# Connecting the Cinema Connection Kit



## direfan (Jan 21, 2003)

Hi,

I have a quick question. I have the whole home dvr setup with 2 HR-24s and one HR-34. The HR-24 closest to my wireless router has a power inserter attached to it. To take advantage of on-demand etc. DTV sent me a cinema connection kit. Looking at the instructions of the kit, I cannot seem to understand how to connect the kit to the HR-24 with the power inserter. Does the CCK sit between the power inserter and the DVR? 

Currently there is no ethernet cable connected to the DVR. The instruction booklet does not show my connection scheme. Only the DECA one is shown. Please help. Thanks.

D


----------



## Stuart Sweet (Jun 19, 2006)

You will need to connect the CCK to the same splitter that the HR24 is connected to. Alternately, you can connect the ethernet cable straight to the HR34 and go to Menu>Settings&Help>System Setup>Network and choose Connect Now.


----------



## direfan (Jan 21, 2003)

However, if I connect the ethernet cable directly to the HR-24, will the network be available to all the receivers?

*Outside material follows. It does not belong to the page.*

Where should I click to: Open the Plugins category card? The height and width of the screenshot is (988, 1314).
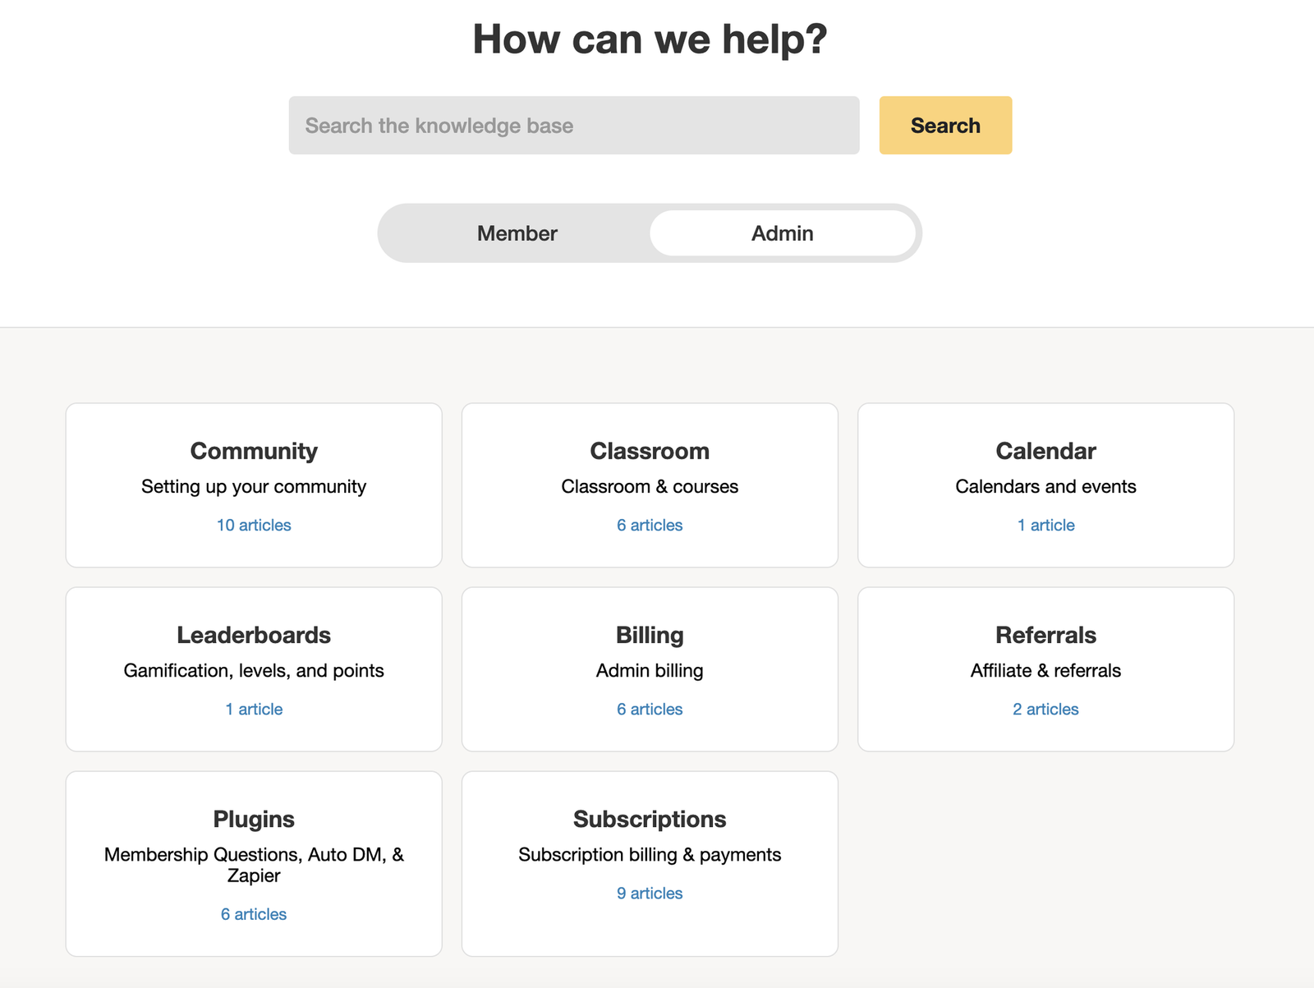click(x=253, y=818)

If I understand correctly, connecting the CCK to the HR-24 will enable all the receivers in the whole home DVR setup to connect to the internet or is that incorrect?


----------



## veryoldschool (Dec 10, 2006)

direfan said:


> However, if I connect the ethernet cable directly to the HR-24, will the network be available to all the receivers?
> 
> If I understand correctly, connecting the CCK to the HR-24 will enable all the receivers in the whole home DVR setup to connect to the internet or is that incorrect?


Connecting ethernet to the HR24 won't work. Only works with the HR34.

Seems like the one you want to connect the CCK to has the PI, so you can connect the CCK between the PI and the HR24 like in these pictures:
The top is for wireless to your router, and the bottom is hardwired.

http://www.dbstalk.com/showthread.php?p=2934395#post2934395


----------



## direfan (Jan 21, 2003)

veryoldschool said:


> Connecting ethernet to the HR24 won't work. Only works with the HR34.
> 
> Seems like the one you want to connect the CCK to has the PI, so you can connect the CCK between the PI and the HR24 like in these pictures:
> The top is for wireless to your router, and the bottom is hardwired.
> ...


Thank you both for your helpful replies.

Just to clarify, I am going to disconnect the coaxial coming from the PI at the HR-24 end and connect it to the CCK and then connect the CCK coaxially to the HR-24.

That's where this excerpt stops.